Scan the material for the string "Collapse" and copy out every line in which it occurs.

|---|

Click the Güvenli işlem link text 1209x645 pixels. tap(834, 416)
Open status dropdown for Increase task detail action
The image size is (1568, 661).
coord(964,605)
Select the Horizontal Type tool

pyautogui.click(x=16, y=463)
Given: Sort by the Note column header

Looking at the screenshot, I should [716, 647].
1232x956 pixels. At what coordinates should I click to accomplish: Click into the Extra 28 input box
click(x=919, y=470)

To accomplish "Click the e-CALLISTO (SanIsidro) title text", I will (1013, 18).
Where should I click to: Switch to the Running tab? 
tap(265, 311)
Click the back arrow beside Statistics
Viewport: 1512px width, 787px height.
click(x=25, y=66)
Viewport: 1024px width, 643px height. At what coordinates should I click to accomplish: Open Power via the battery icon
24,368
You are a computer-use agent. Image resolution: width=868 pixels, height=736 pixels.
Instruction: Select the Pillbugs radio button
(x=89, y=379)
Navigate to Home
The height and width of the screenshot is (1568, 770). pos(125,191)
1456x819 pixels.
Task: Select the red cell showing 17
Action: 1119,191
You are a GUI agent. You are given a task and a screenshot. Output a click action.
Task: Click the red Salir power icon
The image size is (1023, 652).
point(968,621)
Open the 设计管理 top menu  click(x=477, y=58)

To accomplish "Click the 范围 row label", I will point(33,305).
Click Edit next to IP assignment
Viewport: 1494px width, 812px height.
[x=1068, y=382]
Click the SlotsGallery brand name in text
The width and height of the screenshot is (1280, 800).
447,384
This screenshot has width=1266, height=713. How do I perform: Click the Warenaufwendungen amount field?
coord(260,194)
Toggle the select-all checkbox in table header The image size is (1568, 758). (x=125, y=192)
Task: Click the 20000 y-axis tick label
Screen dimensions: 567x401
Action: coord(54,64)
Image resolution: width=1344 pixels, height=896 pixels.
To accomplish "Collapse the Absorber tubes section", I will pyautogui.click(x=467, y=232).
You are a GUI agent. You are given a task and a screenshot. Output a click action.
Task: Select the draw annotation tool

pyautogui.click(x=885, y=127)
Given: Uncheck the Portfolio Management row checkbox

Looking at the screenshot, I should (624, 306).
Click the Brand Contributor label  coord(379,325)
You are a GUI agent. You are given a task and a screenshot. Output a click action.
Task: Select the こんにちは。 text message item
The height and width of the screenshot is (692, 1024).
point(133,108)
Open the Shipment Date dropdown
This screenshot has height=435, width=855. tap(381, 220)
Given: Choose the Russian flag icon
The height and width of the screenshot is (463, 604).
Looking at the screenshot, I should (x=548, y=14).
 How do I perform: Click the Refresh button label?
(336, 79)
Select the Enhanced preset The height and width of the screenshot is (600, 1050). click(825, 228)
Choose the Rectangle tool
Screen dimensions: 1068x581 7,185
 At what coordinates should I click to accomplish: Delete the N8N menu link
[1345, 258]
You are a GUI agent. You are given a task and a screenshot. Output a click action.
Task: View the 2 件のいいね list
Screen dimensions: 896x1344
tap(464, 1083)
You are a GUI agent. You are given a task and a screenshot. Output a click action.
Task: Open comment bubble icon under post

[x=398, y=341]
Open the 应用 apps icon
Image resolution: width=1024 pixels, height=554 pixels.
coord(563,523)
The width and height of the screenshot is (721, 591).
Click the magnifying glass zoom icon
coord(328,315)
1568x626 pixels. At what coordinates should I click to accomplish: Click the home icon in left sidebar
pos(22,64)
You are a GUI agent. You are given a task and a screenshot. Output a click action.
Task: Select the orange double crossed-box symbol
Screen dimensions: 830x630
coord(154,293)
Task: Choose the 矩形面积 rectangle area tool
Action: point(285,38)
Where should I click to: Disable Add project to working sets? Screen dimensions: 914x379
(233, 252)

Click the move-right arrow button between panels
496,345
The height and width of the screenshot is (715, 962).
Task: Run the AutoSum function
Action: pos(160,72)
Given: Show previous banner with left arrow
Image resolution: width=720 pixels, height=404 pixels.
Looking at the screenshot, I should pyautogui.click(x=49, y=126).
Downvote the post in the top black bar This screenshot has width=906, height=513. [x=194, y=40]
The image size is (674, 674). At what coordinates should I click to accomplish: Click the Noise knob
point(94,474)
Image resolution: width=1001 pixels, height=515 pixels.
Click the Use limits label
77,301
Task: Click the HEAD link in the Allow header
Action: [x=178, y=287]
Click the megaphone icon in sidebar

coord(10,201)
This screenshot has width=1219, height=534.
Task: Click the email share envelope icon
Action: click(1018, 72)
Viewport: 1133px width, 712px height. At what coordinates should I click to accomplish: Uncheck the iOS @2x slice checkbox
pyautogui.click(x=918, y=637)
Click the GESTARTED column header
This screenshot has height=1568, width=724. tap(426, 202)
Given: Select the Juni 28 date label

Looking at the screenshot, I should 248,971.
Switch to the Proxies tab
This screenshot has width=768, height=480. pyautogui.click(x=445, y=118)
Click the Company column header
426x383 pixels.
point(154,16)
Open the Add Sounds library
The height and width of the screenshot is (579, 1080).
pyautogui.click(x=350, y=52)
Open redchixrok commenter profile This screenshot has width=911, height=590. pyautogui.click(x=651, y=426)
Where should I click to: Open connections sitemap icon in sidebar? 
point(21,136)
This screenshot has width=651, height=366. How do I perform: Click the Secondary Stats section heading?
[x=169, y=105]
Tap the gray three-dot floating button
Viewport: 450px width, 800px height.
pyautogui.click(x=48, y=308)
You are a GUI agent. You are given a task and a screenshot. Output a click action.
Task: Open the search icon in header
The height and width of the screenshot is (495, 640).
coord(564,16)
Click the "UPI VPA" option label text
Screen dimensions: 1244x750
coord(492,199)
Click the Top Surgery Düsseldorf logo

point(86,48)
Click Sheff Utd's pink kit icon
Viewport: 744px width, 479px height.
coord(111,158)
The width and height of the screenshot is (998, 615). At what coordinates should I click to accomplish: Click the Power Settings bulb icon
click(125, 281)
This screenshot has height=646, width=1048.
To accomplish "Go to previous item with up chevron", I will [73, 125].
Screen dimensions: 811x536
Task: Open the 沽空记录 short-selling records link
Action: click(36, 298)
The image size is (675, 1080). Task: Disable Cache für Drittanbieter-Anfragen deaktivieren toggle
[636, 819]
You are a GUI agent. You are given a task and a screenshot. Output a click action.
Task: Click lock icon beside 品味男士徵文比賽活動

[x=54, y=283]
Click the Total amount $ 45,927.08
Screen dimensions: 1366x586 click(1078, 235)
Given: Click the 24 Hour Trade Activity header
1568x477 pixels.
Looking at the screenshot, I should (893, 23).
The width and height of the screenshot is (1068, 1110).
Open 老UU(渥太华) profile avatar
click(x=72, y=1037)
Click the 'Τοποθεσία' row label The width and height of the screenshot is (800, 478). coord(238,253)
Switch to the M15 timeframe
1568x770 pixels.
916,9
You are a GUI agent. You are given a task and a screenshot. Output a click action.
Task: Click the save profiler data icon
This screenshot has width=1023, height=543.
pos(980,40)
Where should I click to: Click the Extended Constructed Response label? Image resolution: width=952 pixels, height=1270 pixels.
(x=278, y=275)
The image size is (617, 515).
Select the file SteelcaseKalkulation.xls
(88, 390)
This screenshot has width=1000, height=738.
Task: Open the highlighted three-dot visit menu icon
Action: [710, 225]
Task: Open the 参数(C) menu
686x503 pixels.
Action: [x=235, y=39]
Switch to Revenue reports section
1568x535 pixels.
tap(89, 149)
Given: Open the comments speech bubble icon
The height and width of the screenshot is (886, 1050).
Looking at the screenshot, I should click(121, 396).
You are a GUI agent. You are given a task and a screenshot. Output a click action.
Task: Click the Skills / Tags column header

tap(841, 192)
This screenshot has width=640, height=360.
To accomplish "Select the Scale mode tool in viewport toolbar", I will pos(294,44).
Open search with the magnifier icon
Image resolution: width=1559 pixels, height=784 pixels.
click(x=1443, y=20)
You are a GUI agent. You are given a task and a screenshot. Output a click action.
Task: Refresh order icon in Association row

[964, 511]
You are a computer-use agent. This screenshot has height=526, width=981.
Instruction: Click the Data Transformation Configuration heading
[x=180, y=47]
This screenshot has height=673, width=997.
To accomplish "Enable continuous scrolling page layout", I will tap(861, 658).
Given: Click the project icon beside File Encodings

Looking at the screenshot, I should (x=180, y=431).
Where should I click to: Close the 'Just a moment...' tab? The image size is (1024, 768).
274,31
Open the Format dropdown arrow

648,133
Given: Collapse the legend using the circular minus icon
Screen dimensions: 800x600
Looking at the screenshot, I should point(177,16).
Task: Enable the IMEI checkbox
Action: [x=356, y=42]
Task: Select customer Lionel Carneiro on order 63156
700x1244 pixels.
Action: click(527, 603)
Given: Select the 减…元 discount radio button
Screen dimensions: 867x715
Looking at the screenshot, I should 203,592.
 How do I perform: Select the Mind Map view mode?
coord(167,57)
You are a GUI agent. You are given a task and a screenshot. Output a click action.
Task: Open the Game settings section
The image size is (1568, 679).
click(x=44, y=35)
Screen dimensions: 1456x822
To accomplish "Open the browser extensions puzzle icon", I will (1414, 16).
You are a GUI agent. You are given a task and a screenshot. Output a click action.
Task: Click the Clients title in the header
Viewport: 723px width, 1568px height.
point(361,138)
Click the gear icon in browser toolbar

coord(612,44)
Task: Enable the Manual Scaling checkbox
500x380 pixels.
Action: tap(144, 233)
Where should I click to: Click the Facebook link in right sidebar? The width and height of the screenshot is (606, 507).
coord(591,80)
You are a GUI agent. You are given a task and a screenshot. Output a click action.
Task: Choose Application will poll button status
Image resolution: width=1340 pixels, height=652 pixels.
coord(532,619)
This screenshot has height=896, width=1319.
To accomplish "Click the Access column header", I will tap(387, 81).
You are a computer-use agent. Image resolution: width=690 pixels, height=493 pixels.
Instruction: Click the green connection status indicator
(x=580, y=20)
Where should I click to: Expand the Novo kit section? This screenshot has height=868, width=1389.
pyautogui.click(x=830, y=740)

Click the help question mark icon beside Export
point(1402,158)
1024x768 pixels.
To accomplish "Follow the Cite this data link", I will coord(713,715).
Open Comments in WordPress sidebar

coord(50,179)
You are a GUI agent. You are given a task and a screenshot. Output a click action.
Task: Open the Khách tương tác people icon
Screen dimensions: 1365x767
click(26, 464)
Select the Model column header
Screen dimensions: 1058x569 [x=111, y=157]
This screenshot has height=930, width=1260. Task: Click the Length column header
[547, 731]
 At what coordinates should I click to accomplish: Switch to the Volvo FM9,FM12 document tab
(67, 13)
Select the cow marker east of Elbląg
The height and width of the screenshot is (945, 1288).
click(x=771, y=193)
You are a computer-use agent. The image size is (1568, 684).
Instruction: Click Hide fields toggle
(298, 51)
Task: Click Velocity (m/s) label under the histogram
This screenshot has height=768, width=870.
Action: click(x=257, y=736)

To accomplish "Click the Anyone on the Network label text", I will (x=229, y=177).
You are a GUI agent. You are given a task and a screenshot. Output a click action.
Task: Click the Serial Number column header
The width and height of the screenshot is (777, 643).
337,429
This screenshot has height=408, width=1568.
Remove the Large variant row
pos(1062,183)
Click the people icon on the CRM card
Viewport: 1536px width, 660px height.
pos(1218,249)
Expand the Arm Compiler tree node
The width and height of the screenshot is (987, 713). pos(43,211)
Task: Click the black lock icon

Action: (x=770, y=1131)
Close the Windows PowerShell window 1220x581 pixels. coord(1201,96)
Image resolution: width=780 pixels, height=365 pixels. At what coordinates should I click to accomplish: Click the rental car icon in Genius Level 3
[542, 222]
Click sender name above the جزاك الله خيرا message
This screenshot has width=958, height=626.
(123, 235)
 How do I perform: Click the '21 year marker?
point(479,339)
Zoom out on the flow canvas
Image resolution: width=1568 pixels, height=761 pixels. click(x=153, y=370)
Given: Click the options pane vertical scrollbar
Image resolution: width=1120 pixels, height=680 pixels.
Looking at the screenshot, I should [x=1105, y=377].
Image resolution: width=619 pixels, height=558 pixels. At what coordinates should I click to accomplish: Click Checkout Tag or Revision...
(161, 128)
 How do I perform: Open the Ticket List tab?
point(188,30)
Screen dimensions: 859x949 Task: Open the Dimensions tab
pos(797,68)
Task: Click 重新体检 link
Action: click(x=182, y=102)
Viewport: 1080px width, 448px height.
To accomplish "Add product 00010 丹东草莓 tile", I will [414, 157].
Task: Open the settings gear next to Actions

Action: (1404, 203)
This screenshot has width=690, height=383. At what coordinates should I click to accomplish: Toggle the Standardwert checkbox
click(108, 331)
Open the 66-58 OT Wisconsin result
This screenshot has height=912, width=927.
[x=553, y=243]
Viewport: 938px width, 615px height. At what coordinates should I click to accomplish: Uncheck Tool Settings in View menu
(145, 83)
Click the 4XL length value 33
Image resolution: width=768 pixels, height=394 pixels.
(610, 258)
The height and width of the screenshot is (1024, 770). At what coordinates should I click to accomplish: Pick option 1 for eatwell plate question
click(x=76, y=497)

|---|

_Response_
To accomplish "Collapse the Absorber tubes section", I will pyautogui.click(x=467, y=232).
Given: Collapse the legend using the circular minus icon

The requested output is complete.